I just read a news story the other day that said many of those middle class jobs we once had are gone forever. Don’t count on their return, or even a job if you happen to be breaking 60 and have just lost a job. The message I read is, “Goodbye, good luck, and don’t let the door hit you in the derriere.”

So, at a time when many, many people are having a hard time keeping the home budget on two feet, Cohen and his ilk want to tax pipe tobacco to an outrageous extent, some 775 percent to be precise, from $2.83 to almost $25 per pound to make it on par with roll your own cigarette taxes. The RYO boys pulled a fast one, repackaged their tobacco in tins to pass it off as pipe tobacco in order to skirt the exchorbitant federal tax on RYO. This put pipe tobacco in the sights of such gunslingers as Cohen who will curry favor with any group as long as he can get campaign contributions and stir up an issue for votes.

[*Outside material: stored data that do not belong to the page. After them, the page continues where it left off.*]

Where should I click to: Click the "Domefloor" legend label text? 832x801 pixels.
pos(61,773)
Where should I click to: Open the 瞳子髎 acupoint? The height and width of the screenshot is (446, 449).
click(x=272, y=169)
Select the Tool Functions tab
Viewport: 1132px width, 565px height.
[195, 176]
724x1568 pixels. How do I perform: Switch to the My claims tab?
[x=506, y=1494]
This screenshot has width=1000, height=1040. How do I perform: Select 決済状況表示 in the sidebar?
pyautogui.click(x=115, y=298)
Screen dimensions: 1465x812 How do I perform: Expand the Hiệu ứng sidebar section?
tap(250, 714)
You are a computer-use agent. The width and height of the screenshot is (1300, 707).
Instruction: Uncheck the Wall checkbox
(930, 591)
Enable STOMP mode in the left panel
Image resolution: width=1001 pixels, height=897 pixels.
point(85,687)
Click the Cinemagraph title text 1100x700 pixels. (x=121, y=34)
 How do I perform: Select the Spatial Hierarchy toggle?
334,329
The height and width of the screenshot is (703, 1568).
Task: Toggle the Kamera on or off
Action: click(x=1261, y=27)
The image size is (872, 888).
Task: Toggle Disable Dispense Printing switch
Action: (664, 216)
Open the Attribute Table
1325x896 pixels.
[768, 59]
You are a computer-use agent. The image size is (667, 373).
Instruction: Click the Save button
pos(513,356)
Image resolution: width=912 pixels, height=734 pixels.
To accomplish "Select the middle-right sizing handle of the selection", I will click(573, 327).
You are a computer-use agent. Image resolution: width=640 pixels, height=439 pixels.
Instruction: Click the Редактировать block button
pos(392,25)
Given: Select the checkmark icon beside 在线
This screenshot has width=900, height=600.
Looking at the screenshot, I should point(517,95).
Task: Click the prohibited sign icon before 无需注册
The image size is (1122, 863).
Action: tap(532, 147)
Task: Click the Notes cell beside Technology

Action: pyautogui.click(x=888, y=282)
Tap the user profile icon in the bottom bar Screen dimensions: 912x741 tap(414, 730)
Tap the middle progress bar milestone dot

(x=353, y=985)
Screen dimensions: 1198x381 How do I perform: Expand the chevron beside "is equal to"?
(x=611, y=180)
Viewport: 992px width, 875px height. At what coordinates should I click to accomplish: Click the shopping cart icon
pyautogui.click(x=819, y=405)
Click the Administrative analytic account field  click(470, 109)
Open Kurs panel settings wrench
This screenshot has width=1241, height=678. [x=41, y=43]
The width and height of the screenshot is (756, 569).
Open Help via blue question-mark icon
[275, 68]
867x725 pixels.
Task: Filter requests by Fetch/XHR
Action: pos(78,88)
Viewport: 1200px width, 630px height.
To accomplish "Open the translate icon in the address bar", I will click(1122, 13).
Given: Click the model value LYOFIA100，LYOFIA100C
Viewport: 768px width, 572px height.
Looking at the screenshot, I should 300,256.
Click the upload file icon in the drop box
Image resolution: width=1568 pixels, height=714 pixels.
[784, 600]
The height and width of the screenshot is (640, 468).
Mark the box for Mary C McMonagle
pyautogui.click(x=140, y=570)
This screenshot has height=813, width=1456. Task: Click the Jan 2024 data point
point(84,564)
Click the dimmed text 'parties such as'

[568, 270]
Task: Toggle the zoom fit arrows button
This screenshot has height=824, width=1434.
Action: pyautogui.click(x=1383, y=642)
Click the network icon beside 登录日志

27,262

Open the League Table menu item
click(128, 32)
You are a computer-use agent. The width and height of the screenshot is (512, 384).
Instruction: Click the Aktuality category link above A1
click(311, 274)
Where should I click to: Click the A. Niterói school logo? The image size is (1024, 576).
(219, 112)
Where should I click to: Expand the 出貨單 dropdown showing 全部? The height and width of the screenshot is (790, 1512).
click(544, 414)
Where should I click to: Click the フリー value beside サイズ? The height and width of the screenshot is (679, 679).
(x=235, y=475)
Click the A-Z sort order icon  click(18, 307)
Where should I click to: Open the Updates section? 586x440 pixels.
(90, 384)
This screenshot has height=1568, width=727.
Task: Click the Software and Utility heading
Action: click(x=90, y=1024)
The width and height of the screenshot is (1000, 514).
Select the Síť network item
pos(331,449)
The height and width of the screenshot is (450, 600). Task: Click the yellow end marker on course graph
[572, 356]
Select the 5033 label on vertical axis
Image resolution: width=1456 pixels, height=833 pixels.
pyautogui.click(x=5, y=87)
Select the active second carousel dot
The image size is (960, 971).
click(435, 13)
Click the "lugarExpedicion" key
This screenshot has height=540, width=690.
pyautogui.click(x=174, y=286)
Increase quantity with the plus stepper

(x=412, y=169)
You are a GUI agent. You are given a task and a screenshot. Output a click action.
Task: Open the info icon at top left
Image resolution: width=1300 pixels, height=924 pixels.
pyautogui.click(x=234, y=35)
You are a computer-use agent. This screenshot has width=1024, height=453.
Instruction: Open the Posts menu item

This Cohen piracy tax proposal will put many tobacco manufacturers out of business, lop off many jobs, cause the unemployment rolls to go up, increase unemployment benefits and add to the jobless rate that is currently right at 10 percent across the nation.

Yeah, this makes sense.

And, while we are at it, why not follow Cohen and his kind on how they vote for the upcoming health care issue, if it ever comes to a vote. If he is so all-fired concerned about our health, then he won’t mind our keeping track of his voting record on health care.

Contact your Congressman about the Tobacco Piracy Tax Act, and let them know where you stand, that you are tired of tobacco products being taxed out of existence to fund some idiotic and costly project that benefits the few.

And if you can get his or her attention, pry them loose from lobbyists money-raising bashes for re-election efforts, get them to take time away from travel junkets to foreign lands at taxpayer expense, ask them to think about doing the job they were sent to Washington to do. We call it the people’s business.

Part of that job is not to tax people who can ill afford to be taxed over a staple such as tobacco, once a prominent cash crop for hard-working farmers, who used their tobacco allotments to ensure their children had shoes for school.

Tell them that we love our tobacco and we intend to continue using tobacco in the form we choose, despite the underhanded and crooked means that Congress is trying to smash the tobacco market with the help of faulty science and screaming meme anti-smoking wackos.

Friends, it is time to stop the Tobacco Piracy Tax Act.